Component Where it runs
cloudflared tunnel each VPS (staging + prod), as a systemd unit
Cloudflare Tunnel routes Cloudflare dashboard → Zero Trust → Networks → Tunnels
Cloudflare Access application Cloudflare dashboard → Zero Trust → Access → Applications
Access service token Cloudflare dashboard → Zero Trust → Access → Service Auth
GitHub Actions secrets GitHub → repo → Settings → Secrets

Prerequisites

  • A Cloudflare zone for galaxy.example.com already onboarded.
  • A Cloudflare Zero Trust team (free tier for up to 50 users covers this).
  • Root or sudo access on each VPS.
  • An ops device with cloudflared installed locally for the one-time setup.
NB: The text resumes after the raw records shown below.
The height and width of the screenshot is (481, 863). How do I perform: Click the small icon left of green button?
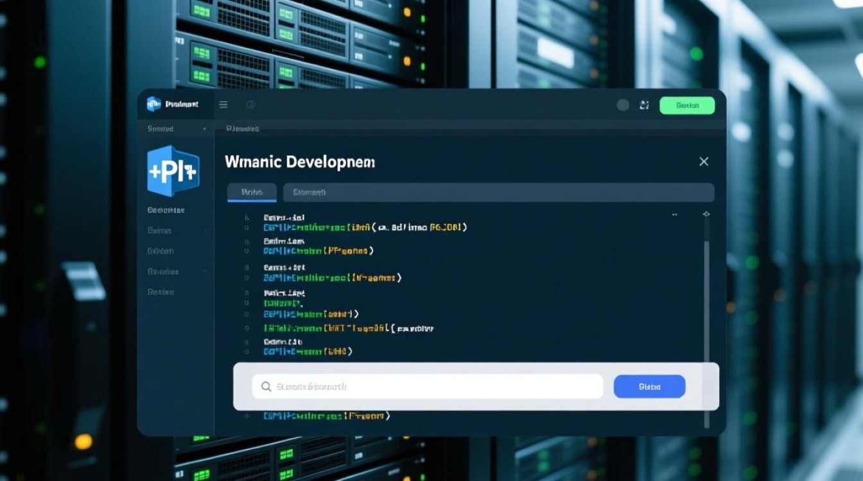coord(644,105)
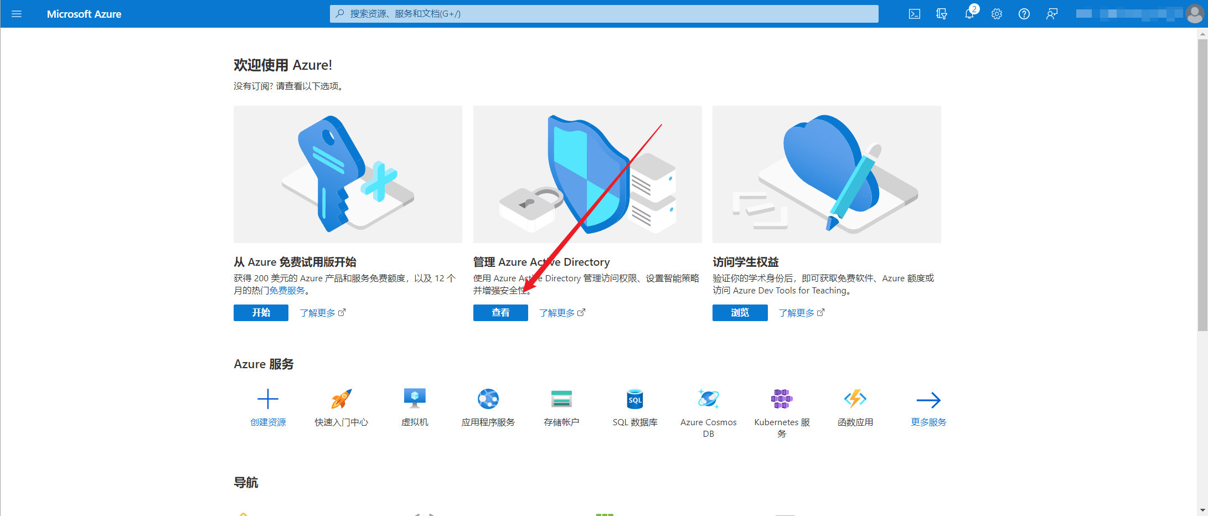This screenshot has height=516, width=1208.
Task: Click the 浏览 button for student benefits
Action: (x=740, y=313)
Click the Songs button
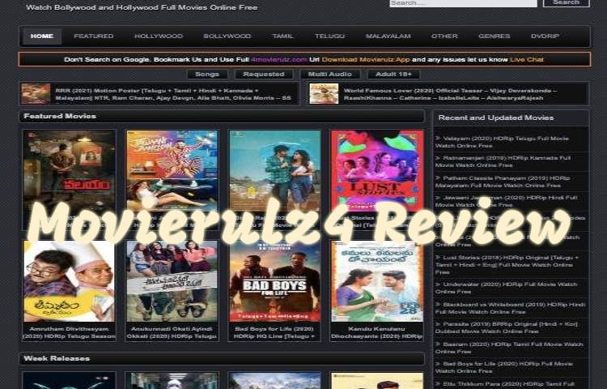Image resolution: width=607 pixels, height=389 pixels. point(207,74)
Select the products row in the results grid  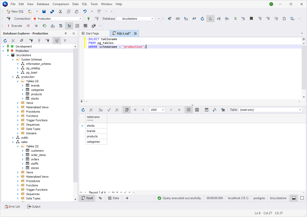(92, 136)
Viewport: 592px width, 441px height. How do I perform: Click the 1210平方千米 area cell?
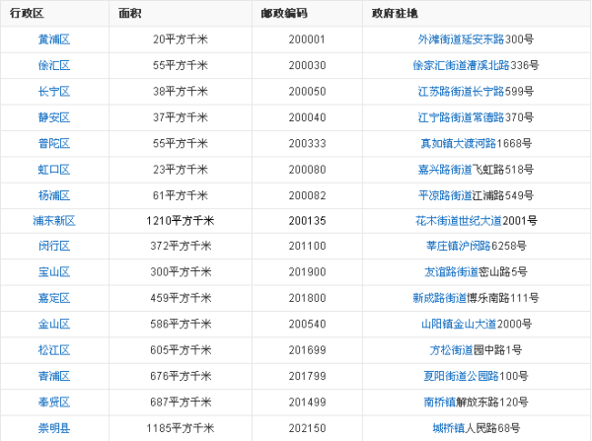click(181, 220)
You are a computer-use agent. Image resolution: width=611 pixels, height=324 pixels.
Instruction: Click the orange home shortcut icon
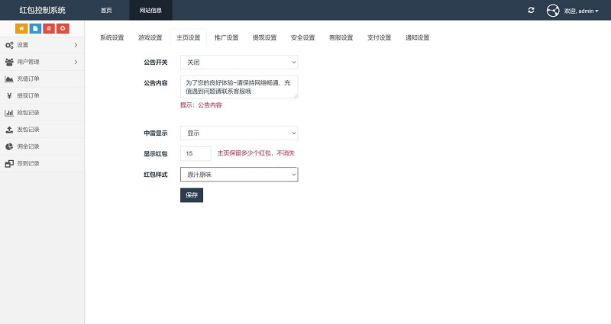pos(21,28)
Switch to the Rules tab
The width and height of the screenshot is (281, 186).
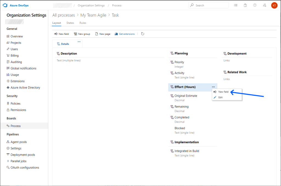[83, 23]
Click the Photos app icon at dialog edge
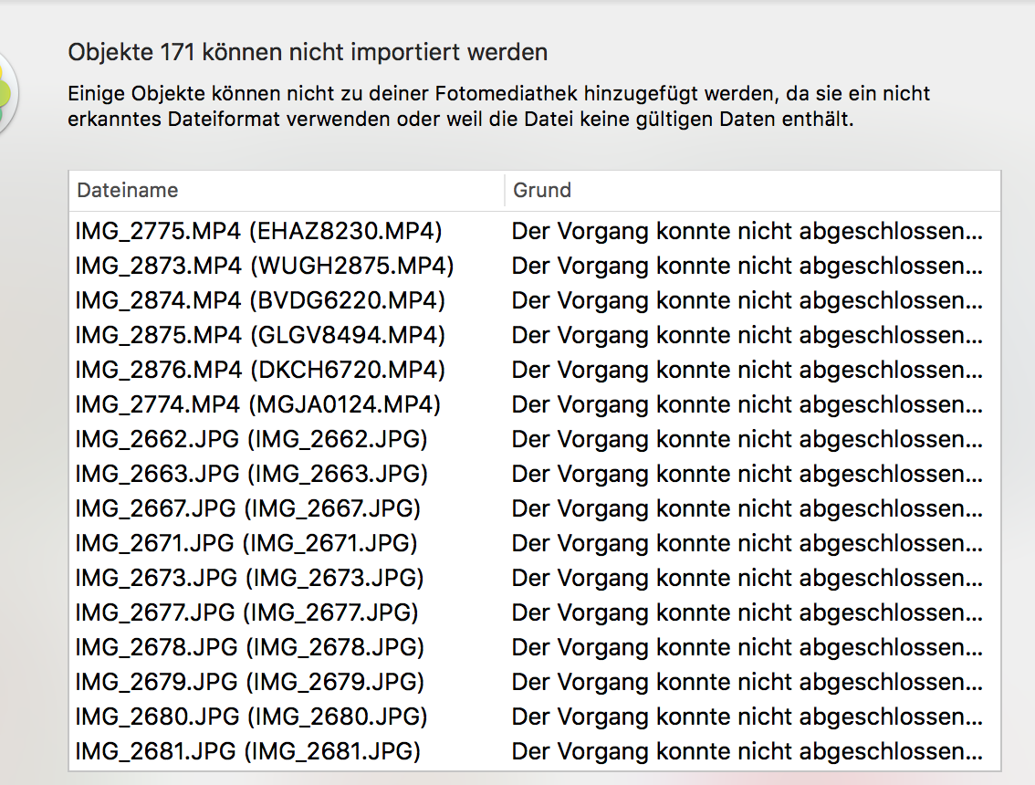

Steps — VPS side (run on each VPS, staging + prod)

1. Install cloudflared

# Debian / Ubuntu
curl -fsSL https://pkg.cloudflare.com/cloudflare-main.gpg \
  | sudo tee /usr/share/keyrings/cloudflare-main.gpg >/dev/null
echo 'deb [signed-by=/usr/share/keyrings/cloudflare-main.gpg] https://pkg.cloudflare.com/cloudflared bookworm main' \
  | sudo tee /etc/apt/sources.list.d/cloudflared.list
sudo apt-get update
sudo apt-get install -y cloudflared
cloudflared --version

2. Login + create the tunnel

# Opens a browser link to authorize cloudflared against your CF account.
sudo cloudflared tunnel login

# Create one tunnel per environment. Names are arbitrary but must be unique.
sudo cloudflared tunnel create galaxy-staging   # on staging VPS
sudo cloudflared tunnel create galaxy-prod      # on prod VPS

The create command outputs the tunnel UUID and writes credentials to /root/.cloudflared/<UUID>.json. Keep this file 0600; treat it like an SSH private key (it lives only on the VPS, never in git).

3. Configure the tunnel routes (/etc/cloudflared/config.yml)
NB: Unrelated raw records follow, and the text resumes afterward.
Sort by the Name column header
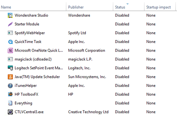6,7
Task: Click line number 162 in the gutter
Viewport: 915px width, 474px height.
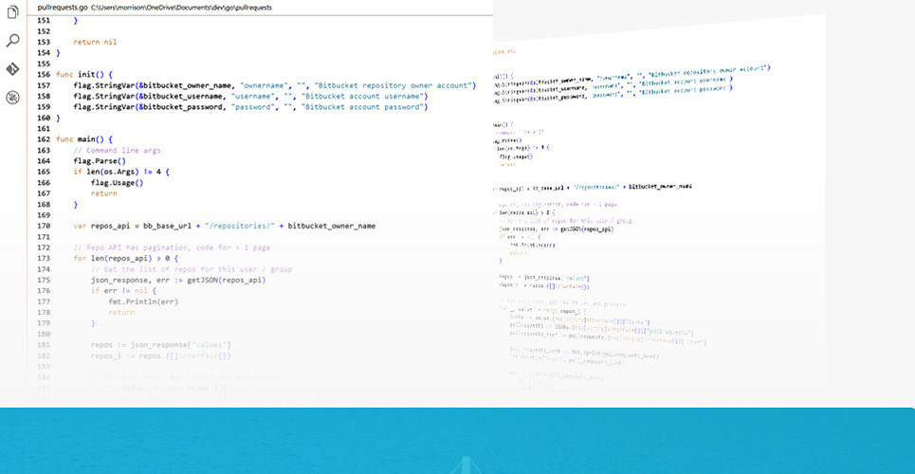Action: click(43, 139)

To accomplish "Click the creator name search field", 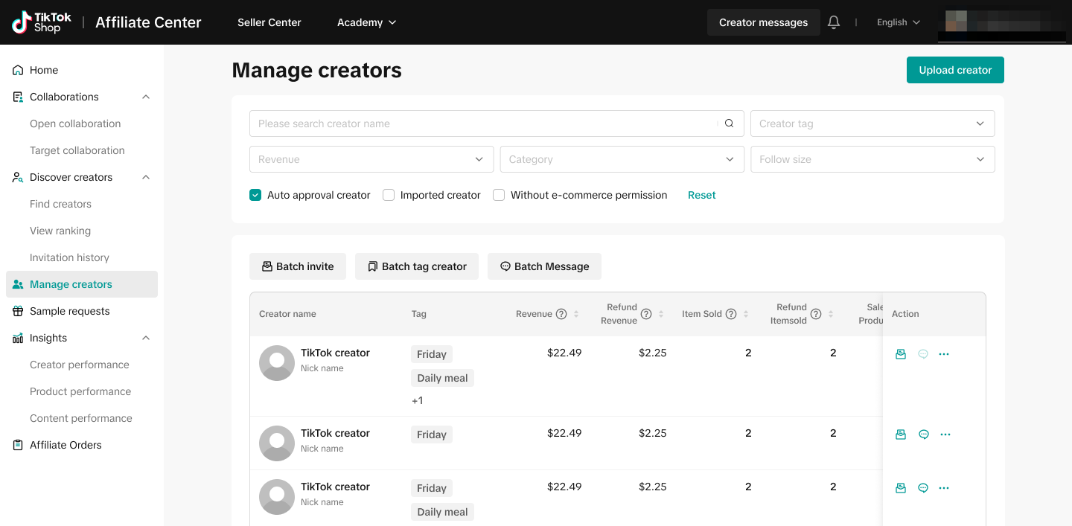I will tap(484, 124).
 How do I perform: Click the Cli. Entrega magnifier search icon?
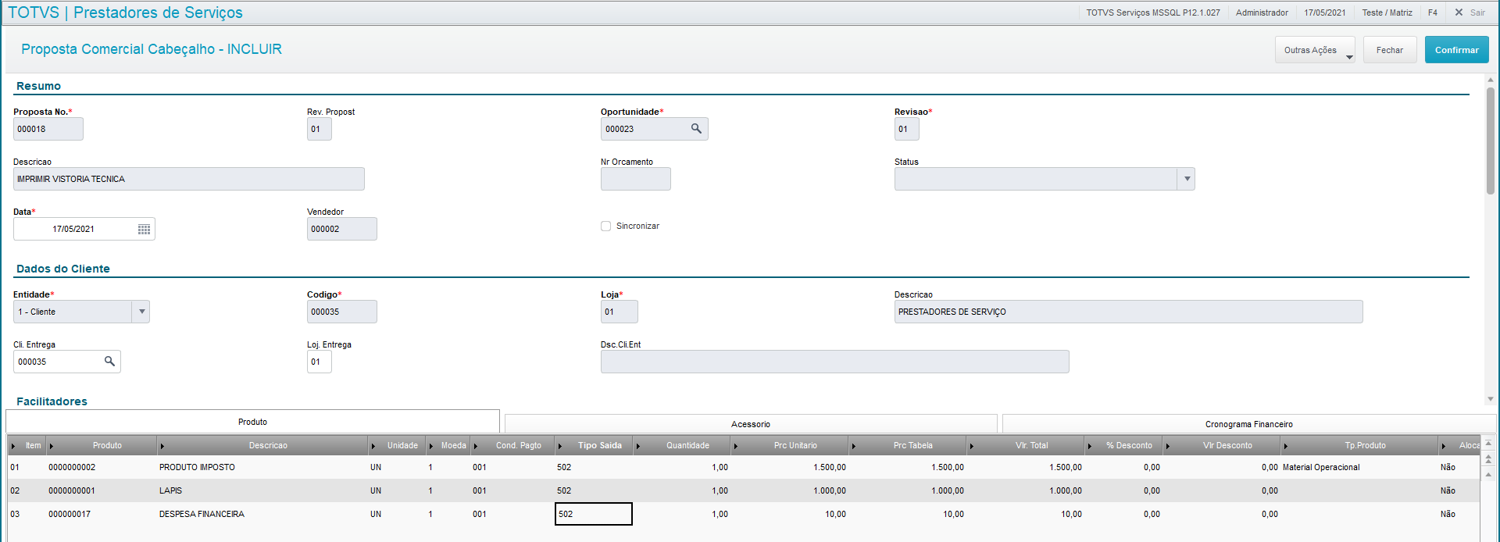109,362
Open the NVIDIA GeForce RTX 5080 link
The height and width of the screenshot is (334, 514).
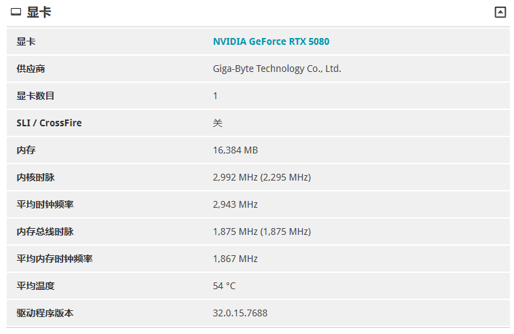(271, 41)
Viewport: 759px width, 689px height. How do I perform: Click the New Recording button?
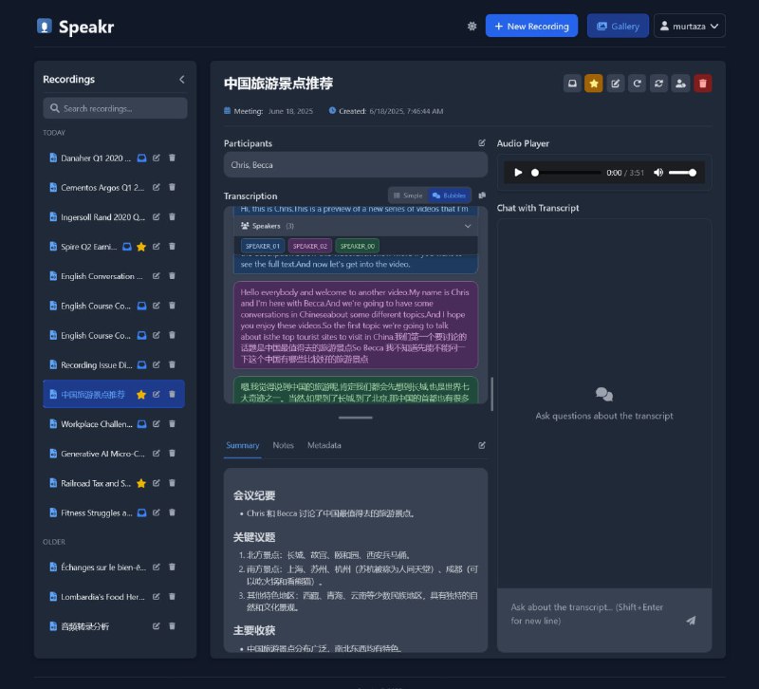(531, 27)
# /etc/cloudflared/config.yml  — staging VPS example
tunnel: <UUID>                                  # the value from `tunnel create`
credentials-file: /root/.cloudflared/<UUID>.json

# Origin connections: cloudflared listens for tunnel-side requests on these
# hostnames and forwards to the local services. The first ingress rule that
# matches wins; the final `service: http_status:404` is the required catch-all.
ingress:
  # SSH for CI → VPS deploys (this is what GitHub Actions reaches via
  # `cloudflared access ssh --hostname ssh.staging.galaxy.example.com`).
  - hostname: ssh.staging.galaxy.example.com
    service: ssh://localhost:22

  # Public HTTP origins. Caddy listens on :80 / :443 inside the VPS; the
  # tunnel terminates TLS at Cloudflare's edge and re-originates HTTP to Caddy.
  - hostname: api-staging.galaxy.example.com
    service: http://localhost:80
  - hostname: mcp-staging.galaxy.example.com
    service: http://localhost:80
  - hostname: docs-staging.galaxy.example.com
    service: http://localhost:80

  # Catch-all
  - service: http_status:404

For prod use ssh.galaxy.example.com, api.galaxy.example.com, mcp.galaxy.example.com, docs.galaxy.example.com (no -staging suffix).

4. Create DNS records that point at the tunnel

sudo cloudflared tunnel route dns galaxy-staging ssh.staging.galaxy.example.com
sudo cloudflared tunnel route dns galaxy-staging api-staging.galaxy.example.com
sudo cloudflared tunnel route dns galaxy-staging mcp-staging.galaxy.example.com
sudo cloudflared tunnel route dns galaxy-staging docs-staging.galaxy.example.com

This creates CNAMEs <hostname> → <UUID>.cfargotunnel.com. They're proxied (orange-clouded) automatically.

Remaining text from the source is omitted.